御厨:今回も復興大臣の足を引っ張って、肝心な復興の議論をしていない。それはおかしいと思います。でも、野党にはそれが期待されていて、大臣に傷を付けて辞任に追いこめば点数になるという、悲しい消極的点数主義。
木本:ネガティブな行動は自分たちのためなんですね。
御厨:そのとおり。自分たちのためであり、そうするとメディアが書いてくれるわけです。野党にとってはメディアにどう書かれるかがいちばん大事なんです。
木本:ああ。マスコミに出ることで個人や政党のアピールになると。
御厨:だからメディアがそういうものを報道しなければ変わるかもしれない。「高木復興大臣のスキャンダルで、政府が苦境に立った」と書くから、かえってお祭の続きになる。僕は我々の国のデモクラシーがいい方向にいくには、メディアが勉強して、そういう報道がおかしいという方向にいったほうがいいのではないかと考えています。
木本:うーん。でもわざわざ予算委員会で追求する意味があるんでしょうか?
御厨:ないですよ。本来ならば、国会の別の委員会でやればいいのに。だけどそこで集中してやってミゼラブルなものになっている。
木本:ミーティングや会議、会社でも、否定する時や、気に入らない時があれば代替え案を出せというのが暗黙の大人としての社会常識ですよね。国会ではそれができない。反対案をつつく。で、対案を出す。同じようにすればいいと思うんですけど、何でできないんでしょうか?

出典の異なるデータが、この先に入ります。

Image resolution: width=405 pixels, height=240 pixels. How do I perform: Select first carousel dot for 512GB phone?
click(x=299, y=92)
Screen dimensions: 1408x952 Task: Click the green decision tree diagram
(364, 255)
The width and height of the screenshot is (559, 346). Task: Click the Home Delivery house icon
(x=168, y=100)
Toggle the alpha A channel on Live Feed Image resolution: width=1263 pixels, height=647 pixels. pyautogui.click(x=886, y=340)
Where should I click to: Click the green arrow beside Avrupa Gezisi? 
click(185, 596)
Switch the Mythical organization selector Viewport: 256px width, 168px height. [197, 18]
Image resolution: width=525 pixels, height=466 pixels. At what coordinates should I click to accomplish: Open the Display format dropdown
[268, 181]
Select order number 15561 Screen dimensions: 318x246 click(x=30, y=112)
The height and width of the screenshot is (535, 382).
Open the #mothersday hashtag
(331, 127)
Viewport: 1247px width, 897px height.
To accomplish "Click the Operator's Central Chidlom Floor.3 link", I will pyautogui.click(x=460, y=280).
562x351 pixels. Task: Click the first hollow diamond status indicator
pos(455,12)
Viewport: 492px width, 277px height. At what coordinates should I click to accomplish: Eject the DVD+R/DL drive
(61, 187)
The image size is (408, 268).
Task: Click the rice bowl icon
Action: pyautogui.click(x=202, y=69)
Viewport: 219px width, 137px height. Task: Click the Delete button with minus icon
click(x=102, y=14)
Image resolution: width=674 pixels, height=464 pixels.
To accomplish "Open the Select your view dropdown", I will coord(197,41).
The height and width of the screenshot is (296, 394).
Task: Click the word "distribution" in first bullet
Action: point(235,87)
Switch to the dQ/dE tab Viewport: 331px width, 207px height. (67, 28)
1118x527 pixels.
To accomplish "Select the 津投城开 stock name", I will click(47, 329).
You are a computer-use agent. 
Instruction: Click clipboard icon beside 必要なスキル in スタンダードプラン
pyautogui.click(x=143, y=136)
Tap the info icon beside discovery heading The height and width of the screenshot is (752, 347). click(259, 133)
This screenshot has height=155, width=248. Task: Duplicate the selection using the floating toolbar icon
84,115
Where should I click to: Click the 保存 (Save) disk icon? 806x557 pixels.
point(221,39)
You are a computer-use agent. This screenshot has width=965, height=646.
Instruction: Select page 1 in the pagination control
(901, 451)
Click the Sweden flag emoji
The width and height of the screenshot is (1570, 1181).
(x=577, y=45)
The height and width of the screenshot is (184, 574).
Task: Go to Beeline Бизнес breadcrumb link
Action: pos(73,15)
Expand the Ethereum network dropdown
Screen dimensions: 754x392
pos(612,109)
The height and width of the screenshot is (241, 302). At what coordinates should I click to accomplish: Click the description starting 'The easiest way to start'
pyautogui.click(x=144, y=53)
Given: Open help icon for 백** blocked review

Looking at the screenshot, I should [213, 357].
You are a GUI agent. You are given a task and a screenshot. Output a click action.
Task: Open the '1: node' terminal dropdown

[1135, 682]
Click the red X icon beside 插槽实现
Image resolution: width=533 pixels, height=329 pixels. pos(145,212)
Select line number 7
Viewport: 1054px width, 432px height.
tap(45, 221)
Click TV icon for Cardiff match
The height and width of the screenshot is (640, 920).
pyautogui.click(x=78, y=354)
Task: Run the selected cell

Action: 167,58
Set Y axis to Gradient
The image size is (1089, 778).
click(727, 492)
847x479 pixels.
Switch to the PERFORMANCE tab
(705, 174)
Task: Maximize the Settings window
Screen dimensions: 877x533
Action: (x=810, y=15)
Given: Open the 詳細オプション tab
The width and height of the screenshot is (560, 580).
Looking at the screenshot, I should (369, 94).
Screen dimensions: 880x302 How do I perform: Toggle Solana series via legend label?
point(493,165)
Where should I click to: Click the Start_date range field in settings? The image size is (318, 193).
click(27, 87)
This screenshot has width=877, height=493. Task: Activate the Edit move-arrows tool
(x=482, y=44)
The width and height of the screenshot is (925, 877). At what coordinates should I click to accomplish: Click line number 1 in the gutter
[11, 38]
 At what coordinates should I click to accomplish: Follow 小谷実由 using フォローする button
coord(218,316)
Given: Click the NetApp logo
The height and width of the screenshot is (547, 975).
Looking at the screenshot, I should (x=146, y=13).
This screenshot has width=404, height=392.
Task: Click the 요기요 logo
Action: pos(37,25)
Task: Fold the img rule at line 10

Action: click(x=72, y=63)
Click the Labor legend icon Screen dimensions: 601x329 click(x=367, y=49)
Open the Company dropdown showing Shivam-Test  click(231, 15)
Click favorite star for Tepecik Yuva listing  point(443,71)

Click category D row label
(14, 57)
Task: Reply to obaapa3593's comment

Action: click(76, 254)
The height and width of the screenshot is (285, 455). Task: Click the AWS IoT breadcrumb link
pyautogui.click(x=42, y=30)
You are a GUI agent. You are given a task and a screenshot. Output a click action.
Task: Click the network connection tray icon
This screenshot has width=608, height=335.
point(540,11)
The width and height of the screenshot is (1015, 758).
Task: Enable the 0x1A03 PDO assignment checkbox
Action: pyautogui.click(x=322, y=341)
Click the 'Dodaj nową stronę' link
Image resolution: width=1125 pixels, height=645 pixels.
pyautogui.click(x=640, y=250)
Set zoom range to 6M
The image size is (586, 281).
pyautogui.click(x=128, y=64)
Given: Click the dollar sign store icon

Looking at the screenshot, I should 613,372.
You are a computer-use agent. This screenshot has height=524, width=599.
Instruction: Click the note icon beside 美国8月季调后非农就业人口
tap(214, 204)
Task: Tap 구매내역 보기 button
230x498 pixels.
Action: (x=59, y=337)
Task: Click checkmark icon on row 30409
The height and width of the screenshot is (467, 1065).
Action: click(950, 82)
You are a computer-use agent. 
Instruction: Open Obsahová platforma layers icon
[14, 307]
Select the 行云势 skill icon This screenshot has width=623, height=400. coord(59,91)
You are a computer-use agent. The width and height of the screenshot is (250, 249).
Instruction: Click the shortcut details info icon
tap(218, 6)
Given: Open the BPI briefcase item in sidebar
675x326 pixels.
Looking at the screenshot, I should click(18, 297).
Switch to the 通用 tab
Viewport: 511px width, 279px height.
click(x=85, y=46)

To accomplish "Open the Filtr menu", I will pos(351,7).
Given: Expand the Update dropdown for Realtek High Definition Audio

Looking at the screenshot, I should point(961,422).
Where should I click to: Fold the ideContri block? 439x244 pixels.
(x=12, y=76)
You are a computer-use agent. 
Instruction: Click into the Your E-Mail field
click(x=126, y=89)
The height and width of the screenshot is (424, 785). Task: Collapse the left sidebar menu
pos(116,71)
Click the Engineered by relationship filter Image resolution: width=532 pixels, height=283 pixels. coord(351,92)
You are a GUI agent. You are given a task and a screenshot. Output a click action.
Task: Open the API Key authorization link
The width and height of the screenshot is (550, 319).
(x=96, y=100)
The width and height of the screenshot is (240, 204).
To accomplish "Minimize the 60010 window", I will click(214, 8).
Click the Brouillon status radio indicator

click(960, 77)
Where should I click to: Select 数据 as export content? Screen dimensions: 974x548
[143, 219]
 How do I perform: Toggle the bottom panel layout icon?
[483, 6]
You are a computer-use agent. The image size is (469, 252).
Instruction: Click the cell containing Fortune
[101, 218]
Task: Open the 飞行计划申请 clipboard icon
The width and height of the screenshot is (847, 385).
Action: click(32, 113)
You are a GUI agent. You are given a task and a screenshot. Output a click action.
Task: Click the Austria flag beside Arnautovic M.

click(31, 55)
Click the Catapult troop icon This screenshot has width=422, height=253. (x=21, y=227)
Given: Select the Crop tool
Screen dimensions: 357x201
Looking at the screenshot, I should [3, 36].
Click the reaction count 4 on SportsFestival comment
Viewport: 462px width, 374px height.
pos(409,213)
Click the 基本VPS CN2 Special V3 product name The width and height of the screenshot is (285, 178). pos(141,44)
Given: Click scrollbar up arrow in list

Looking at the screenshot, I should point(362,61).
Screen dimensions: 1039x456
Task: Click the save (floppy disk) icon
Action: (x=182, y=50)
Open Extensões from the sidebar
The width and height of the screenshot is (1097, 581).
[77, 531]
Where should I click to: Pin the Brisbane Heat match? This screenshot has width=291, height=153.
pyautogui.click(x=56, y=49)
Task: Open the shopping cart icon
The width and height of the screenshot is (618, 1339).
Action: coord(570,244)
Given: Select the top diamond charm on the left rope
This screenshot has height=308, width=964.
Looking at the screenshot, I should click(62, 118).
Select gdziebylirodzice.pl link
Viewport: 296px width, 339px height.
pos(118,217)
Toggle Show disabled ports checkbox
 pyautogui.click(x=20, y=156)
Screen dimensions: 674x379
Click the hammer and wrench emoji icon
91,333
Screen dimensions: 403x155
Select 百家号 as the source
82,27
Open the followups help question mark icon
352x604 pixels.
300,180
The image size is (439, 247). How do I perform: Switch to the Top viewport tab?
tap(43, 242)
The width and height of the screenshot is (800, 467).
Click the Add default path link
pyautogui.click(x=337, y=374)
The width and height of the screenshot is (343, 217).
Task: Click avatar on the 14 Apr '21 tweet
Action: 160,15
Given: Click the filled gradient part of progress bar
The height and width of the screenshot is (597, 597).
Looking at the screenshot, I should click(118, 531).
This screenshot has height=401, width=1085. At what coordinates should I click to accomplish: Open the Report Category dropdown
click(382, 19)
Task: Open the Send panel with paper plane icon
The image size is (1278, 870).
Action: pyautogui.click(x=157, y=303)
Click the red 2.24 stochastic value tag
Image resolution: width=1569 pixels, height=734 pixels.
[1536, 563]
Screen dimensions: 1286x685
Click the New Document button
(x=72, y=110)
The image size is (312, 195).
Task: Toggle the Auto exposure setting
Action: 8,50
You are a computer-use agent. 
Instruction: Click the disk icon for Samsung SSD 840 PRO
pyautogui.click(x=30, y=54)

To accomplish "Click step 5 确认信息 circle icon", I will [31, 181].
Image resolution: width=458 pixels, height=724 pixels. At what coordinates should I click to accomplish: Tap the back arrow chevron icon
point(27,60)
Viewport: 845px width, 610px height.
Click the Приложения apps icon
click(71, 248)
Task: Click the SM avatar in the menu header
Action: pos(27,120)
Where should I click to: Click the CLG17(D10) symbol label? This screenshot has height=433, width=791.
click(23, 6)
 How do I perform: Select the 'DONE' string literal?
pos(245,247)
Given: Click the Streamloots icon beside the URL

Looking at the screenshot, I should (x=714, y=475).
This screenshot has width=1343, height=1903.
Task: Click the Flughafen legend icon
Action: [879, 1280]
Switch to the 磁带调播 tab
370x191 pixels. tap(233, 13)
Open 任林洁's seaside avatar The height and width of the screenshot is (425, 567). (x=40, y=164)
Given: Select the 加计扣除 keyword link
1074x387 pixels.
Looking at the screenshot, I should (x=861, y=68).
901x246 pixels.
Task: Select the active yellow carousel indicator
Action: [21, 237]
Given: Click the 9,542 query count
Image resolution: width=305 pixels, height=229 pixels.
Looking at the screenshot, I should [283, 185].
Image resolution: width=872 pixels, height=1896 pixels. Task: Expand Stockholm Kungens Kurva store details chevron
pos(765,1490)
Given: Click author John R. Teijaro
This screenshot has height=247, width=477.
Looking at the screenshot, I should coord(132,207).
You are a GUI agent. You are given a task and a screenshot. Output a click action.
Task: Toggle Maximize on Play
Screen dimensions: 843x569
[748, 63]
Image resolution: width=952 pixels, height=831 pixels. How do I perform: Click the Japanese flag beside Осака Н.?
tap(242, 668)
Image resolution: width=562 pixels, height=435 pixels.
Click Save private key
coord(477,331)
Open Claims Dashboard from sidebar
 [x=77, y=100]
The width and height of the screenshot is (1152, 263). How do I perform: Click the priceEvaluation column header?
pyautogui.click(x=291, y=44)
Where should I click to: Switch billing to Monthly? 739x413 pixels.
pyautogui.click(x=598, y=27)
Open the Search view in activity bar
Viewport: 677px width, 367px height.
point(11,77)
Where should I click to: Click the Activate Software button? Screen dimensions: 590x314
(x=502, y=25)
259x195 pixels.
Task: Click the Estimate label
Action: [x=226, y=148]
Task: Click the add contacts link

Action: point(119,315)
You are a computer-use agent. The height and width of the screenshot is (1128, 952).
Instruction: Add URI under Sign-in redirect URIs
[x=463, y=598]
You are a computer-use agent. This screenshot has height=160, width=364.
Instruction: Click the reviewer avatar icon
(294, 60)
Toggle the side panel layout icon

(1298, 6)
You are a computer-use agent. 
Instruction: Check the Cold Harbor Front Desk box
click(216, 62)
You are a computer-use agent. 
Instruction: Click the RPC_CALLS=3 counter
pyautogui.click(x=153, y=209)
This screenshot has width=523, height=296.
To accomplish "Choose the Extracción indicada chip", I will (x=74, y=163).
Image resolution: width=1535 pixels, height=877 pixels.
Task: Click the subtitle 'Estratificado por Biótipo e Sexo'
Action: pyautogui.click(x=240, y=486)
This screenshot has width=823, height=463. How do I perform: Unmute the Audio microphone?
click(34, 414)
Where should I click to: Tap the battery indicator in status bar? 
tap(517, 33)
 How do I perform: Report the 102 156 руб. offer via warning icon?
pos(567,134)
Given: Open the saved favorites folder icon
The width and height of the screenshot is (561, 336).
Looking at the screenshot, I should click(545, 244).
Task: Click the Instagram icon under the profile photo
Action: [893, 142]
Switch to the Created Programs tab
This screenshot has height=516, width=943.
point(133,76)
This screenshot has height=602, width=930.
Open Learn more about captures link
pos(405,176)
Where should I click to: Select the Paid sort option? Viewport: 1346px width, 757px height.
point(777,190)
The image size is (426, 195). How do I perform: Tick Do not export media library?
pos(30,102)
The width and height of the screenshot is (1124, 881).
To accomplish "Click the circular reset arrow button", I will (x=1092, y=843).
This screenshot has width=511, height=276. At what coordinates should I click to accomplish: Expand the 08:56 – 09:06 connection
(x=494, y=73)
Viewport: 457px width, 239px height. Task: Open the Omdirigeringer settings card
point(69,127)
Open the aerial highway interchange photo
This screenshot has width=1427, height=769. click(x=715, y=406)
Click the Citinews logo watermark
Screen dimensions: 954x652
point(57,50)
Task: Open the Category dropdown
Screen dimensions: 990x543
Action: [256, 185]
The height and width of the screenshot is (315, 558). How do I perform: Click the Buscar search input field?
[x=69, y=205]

御厨:国会での質疑は、野党が与党の議員に対して責め立てるというのが慣習化されていて、その逆が言えない仕組み。永遠に与党が追求されてしまう。
木本:仕組み自体がそう決まってしまっている。
御厨:双方が対等に立てるような、「野党が対案持ってきてごらん」というふうに変えないと、永遠にそのままです。
木本:そこはぜひ変えて欲しいですね。